Porsche 911 Oil Cooler Upgrade

If you are driving a Pre 1983 Porsche 911 with the stock oil trombone cooler, where the local summer temperature might exceed 80 – 85 degrees in the summer,  you will find yourself with oil temperature readings hovering at a blistering 250 to 270 degrees F.   Even if you are not in a warm climate area, simple idling, such as in a traffic jam will have oil temps climb beyond belief.   So owners that have cars on the track also know very well the issues of extreme oil temperatures for your ending.   The Pre 1983 Porsche 911 ideal temperature is best at around 230 degrees F as cooler car temperature won’t cause oil viscosity breakdown and thus engine parts do not wear down as fast. Could it be that you are wondering about getting your Porsche 911 an Oil Cooler Upgrade?

The fact is that for warm days and /or hard driving, your stock trombone cooler is not enough to keep your car cool. Therefore the following line of action needs to be removing the entire older stock trombone line and replacing it with brand new lines, thermostat and oil cooler. The task isn’t particularly difficult, you just need to know some plumbing and under the passenger side wheel well fabrication skills to pull it off.

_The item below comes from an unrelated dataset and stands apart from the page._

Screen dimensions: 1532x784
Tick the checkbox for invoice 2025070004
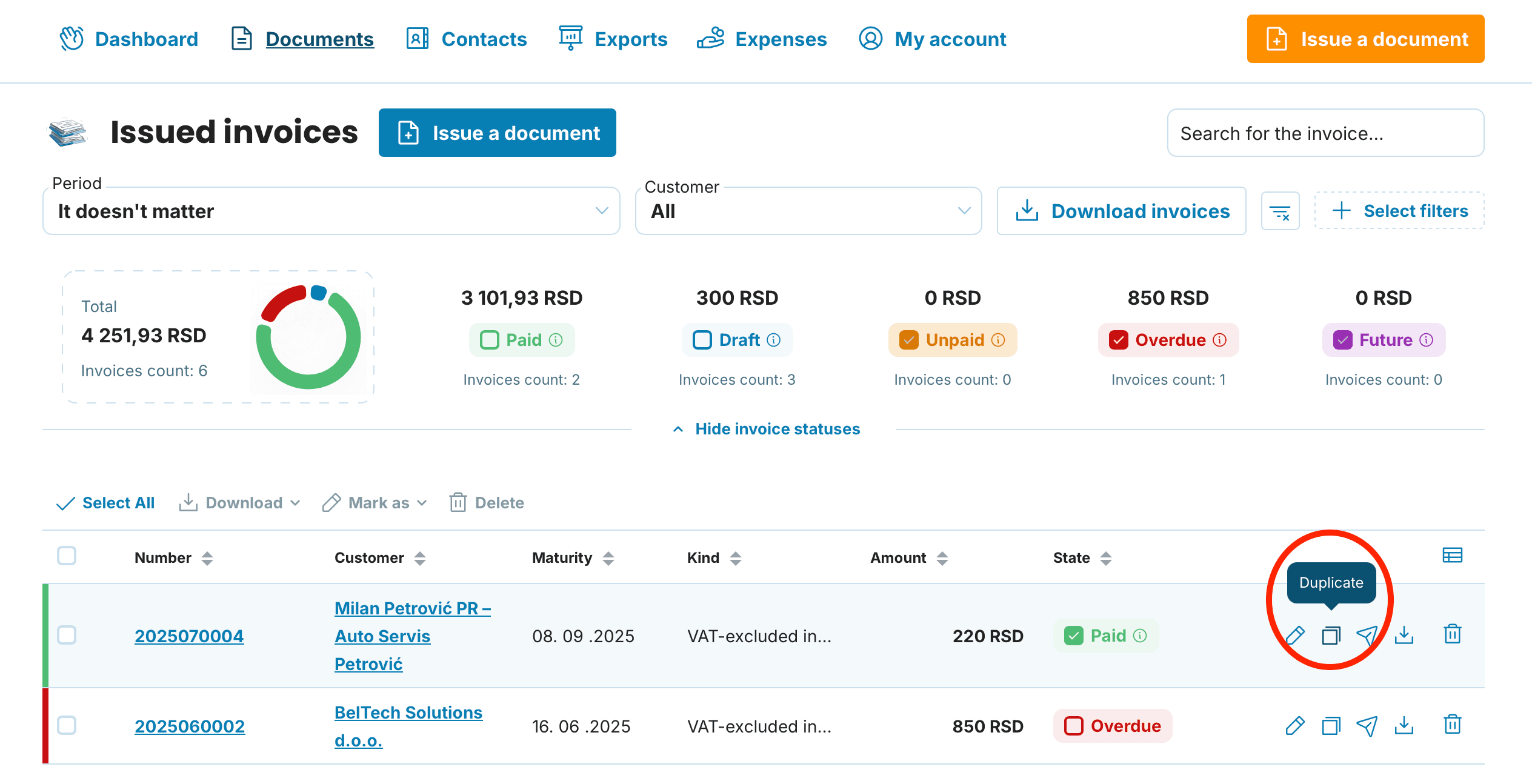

You must remember, that having the oil cooler alone is not going to keep your oil temperature at lower levels.  We all know that when driving, oil gets hot and there isn’t anything you are going to be able to do about it other than shutting off the car and letting it sit to cool down.  However, if you happen to be using the BAT / MOCAL radiator 44 fin vs. 6 – 24 copper tube solution, cold air drawing in rushes the flooded hot oil, with fresh cold air.   The cold air brings down the boiling oil temp and returns it back to the oil tank.  This trick, along with fittings and thermostat will better arm your car against that heated oil which causes viscosity breakdown.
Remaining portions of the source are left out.